Why slow decisioning is insurance’s biggest hidden exposure

The insurance industry is facing a widening gap between how quickly risk evolves and how fast insurers can respond, according to InsurTech decisioning specialist Earnix.

Modernisation ambitions now touch nearly every corner of the business, from underwriting and pricing to claims, distribution and compliance. That approach worked when change arrived in predictable cycles.

Today, Earnix argues, climate volatility is redrawing exposure patterns, cyber risk is outstripping historical data, and economic pressure, regulatory scrutiny and shifting customer expectations are compounding the strain. With rate increases flattening and loss ratios under sustained pressure, customers are increasingly willing to shop around when price or service disappoint.

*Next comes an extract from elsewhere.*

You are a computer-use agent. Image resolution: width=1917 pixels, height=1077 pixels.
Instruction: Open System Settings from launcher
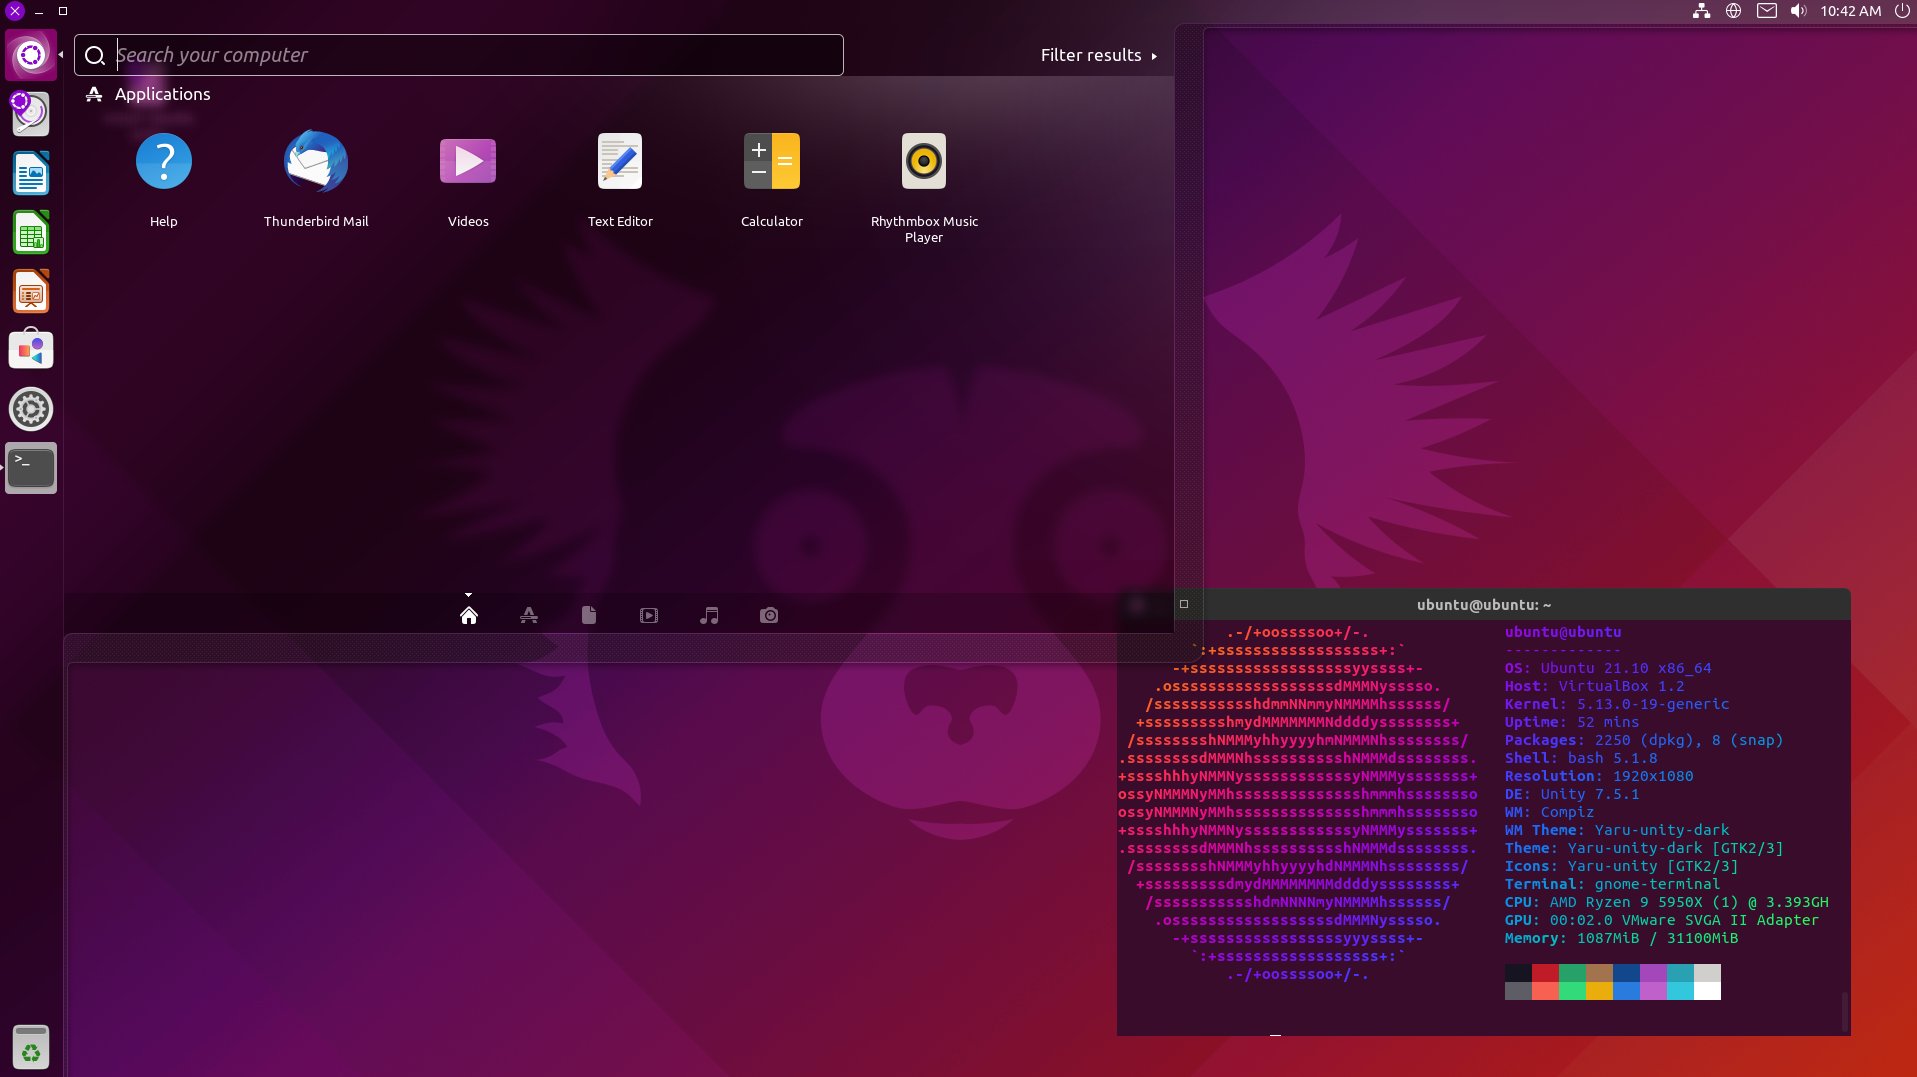tap(31, 409)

Earnix describes this as the insurance agility crisis. Crucially, the firm believes the challenge runs deeper than legacy platforms or process inefficiency. The operating model that once made insurers disciplined and resilient is now slowing them down precisely when responsiveness matters most.

Pricing, underwriting, claims and compliance often move through separate paths, creating friction, delay and blind spots. In a slower market, delay was merely inconvenient. Now, every late pricing adjustment invites adverse selection, and every underwriting decision stuck in manual review can become a loss.

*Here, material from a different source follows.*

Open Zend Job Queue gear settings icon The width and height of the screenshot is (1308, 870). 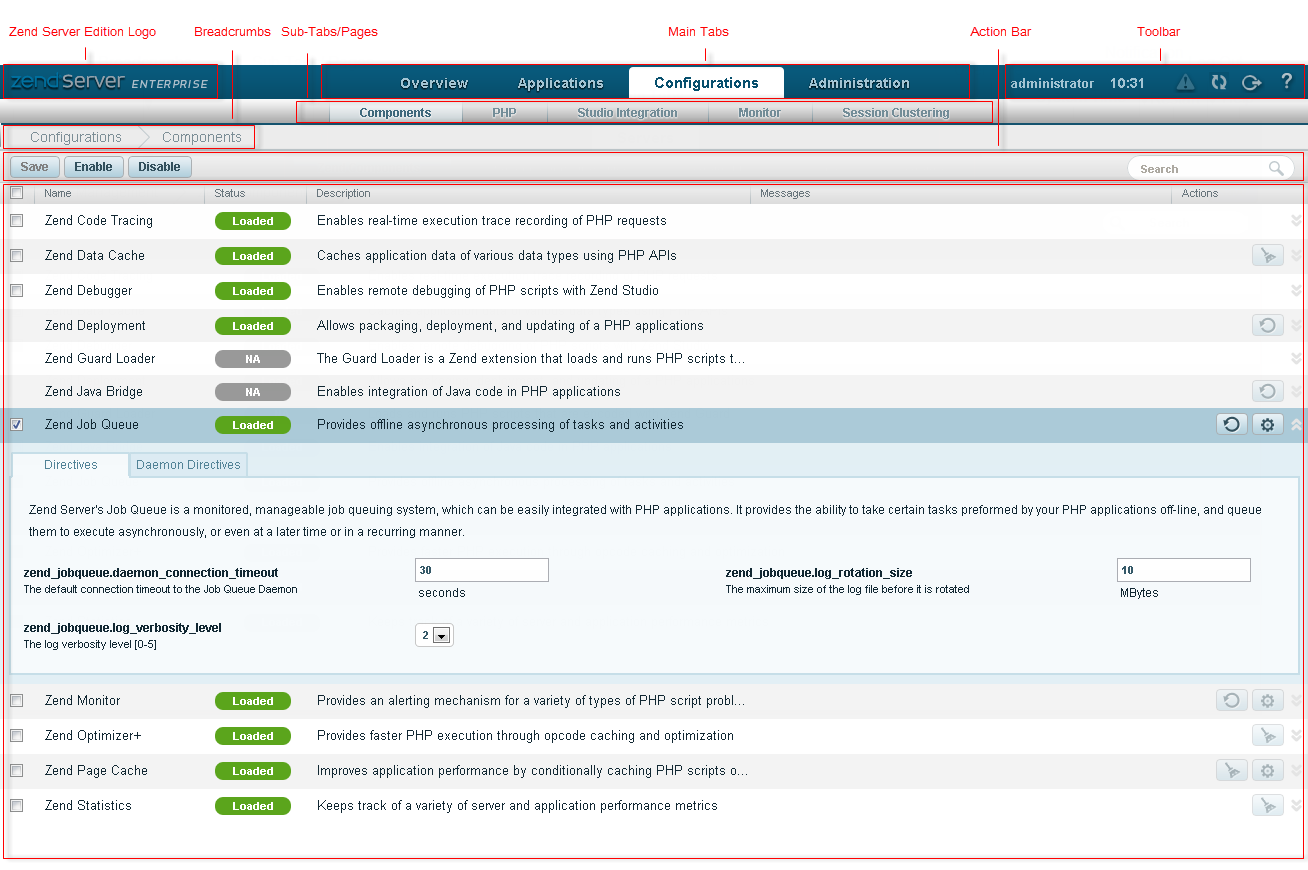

The real cost, Earnix contends, sits in the gaps between functions rather than within any single one. When pricing cannot see what underwriting knows, or claims teams operate without context held elsewhere in the business, the compounding effect on growth, profitability and resilience is significant, it said.

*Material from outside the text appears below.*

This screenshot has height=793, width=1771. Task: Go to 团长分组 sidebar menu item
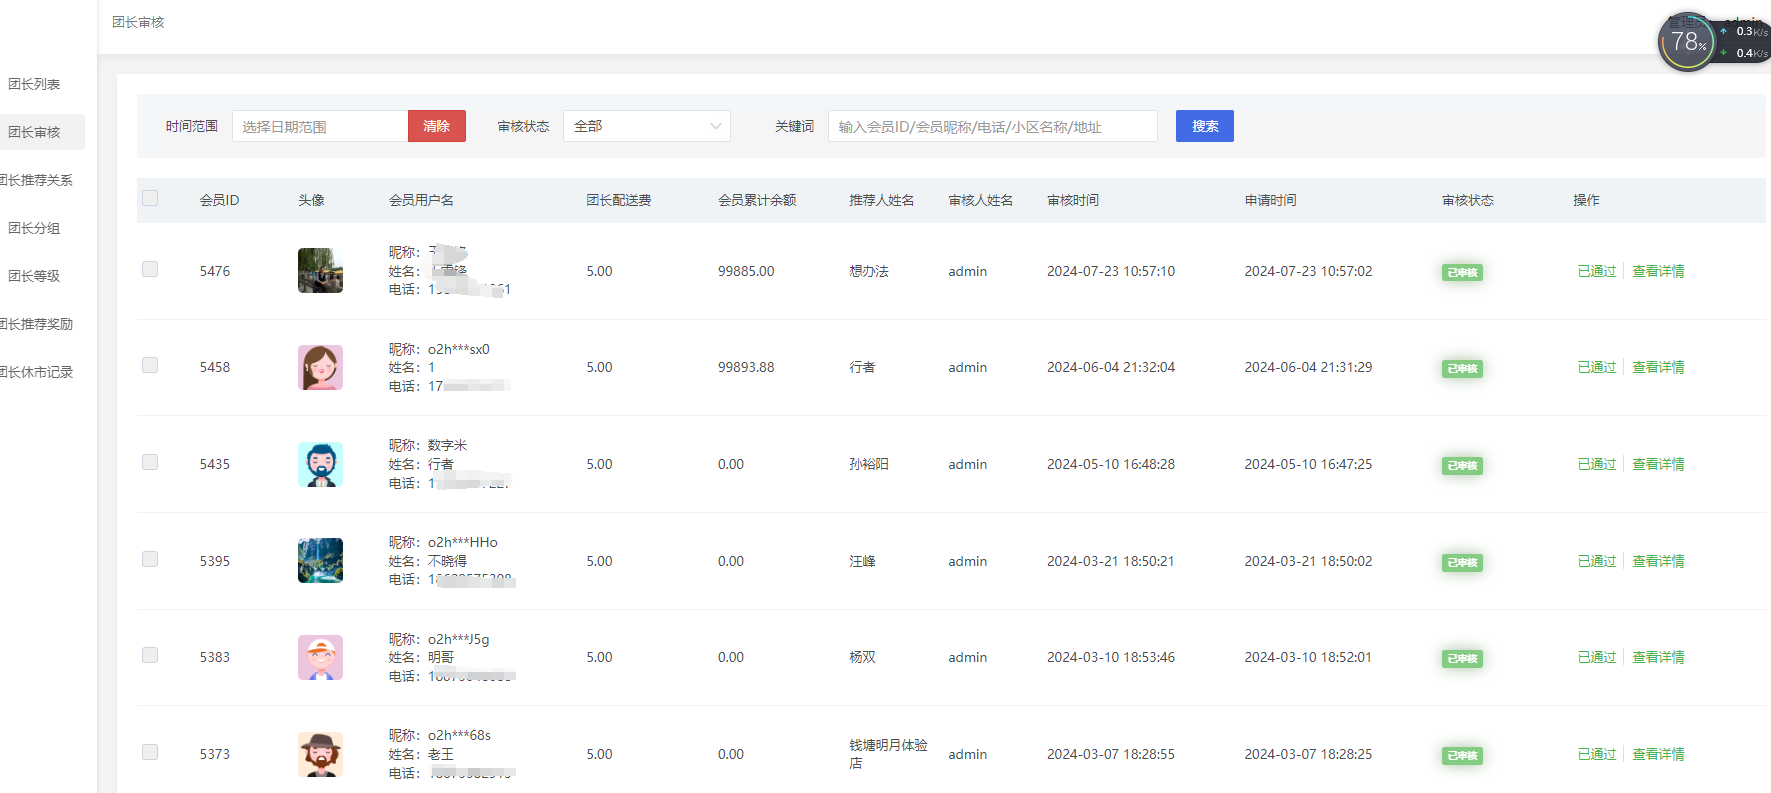34,228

Most insurers now hold more data, models and analytical capability than ever before, yet intelligence is not moving through the organisation in ways that change outcomes. AI could close that gap, but gains have largely remained local, with pilots succeeding in isolation and failing to scale.

Genuine agility, in Earnix’s view, demands a higher standard than raw speed. It requires compressed decision cycles without sacrificing governance, flexibility across existing systems without wholesale replacement, dynamic decisioning that applies the right AI to the right decision, and trust built on explainability and auditability. Governance, the firm stresses, cannot be retrofitted; it must be embedded in every decision and workflow from the start.